E non casualmente la proposta è infarcita di richiami alla vittoria, al Sacro Piave, all’eroismo. Le stesse parole e la stessa narrazione di chi mandava, in folli strategie, i soldati a crepare davanti le mitragliatrici e fucilava chi riusciva a tornare indietro. Se il 4 novembre ha un significato è esattamente il contrario, a 100 anni dalla fine di quel massacro dovrebbe ricordarci altro. Dovrebbe essere un monito, terribile. Un monumento alla follia umana. Ma questo significherebbe abbandonare il terreno della propaganda, che per ironia della sorte proprio nella prima guerra mondiale diventa arma al pari di cannoni e gas tossici, e incamminarsi su un terreno più accidentato, quello della
riflessione e della comprensione. Terreni ostici di questi tempi.Sulle trincee e sui luoghi delle carneficine e delle fucilazioni di massa bisognerebbe tornare, per vedere per capire. Un esercizio di memoria utile non per celebrazioni di confini ma per evitare che un domani un paese senza memoria, un mondo senza memoria, possa pensare di ripiombare in quell’orrore chiamato guerra. Sarebbe il modo giusto per celebrare il 4 novembre e, magari, chiedere scusa.
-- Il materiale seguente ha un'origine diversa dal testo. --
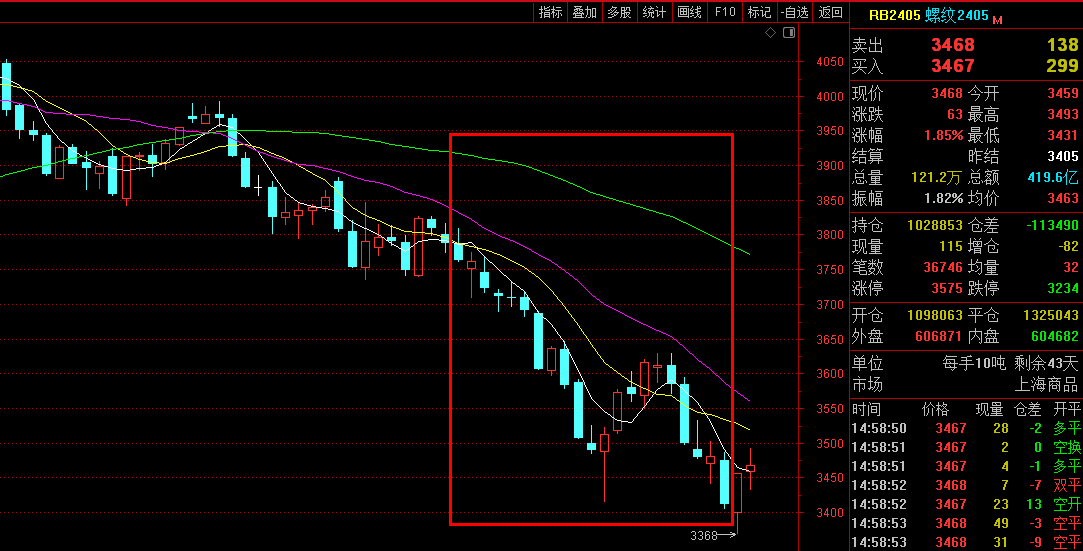Click the 时间 column header in trades list

866,409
Allora si aggiungo io a questo articolo che si potra parlare di memoria condivisa per il momento è solo fuffa . Quindi spettabile Giorgia Meloni si occupi se proprio vuole onorare ( io preferisco il termnine ricordare ) e i caduti in guerra si preoccupi ( vedere primo url sopra ) di curarne i monumenti ed il patrimonio ad esso dedicato .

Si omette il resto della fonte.